THE PROBLEM
Everything from the line containing "DBL Store (44, 2449)" through the line containing "О компании (1299, 1478)" should be repeated exactly, and nothing else from the data.

INFORMATION SHOWN
--- START ---
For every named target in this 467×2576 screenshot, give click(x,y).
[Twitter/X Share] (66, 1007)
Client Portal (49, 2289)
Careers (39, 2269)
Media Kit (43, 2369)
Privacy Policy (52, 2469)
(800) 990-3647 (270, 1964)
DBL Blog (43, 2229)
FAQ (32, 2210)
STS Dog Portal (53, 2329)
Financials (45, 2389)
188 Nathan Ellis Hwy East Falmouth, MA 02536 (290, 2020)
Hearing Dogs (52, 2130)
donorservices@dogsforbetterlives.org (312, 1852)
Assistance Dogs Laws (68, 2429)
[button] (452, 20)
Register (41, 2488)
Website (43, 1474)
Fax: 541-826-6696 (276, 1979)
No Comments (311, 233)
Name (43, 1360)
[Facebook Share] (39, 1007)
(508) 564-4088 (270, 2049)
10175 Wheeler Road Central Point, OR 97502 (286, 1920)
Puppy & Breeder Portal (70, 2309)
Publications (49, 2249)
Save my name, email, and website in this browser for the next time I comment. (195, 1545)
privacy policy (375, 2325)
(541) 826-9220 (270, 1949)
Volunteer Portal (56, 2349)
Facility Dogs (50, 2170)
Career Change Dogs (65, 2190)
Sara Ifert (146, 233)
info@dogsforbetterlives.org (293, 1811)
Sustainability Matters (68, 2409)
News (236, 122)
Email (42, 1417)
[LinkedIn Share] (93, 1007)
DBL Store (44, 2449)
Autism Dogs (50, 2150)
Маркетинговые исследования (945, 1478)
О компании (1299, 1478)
--- END ---
--- START ---
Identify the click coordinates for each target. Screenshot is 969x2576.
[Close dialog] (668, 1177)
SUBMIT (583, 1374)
--- END ---
ANSWER TO THIS PROBLEM
DBL Store (44, 2449)
Autism Dogs (50, 2150)
Маркетинговые исследования (945, 1478)
О компании (1299, 1478)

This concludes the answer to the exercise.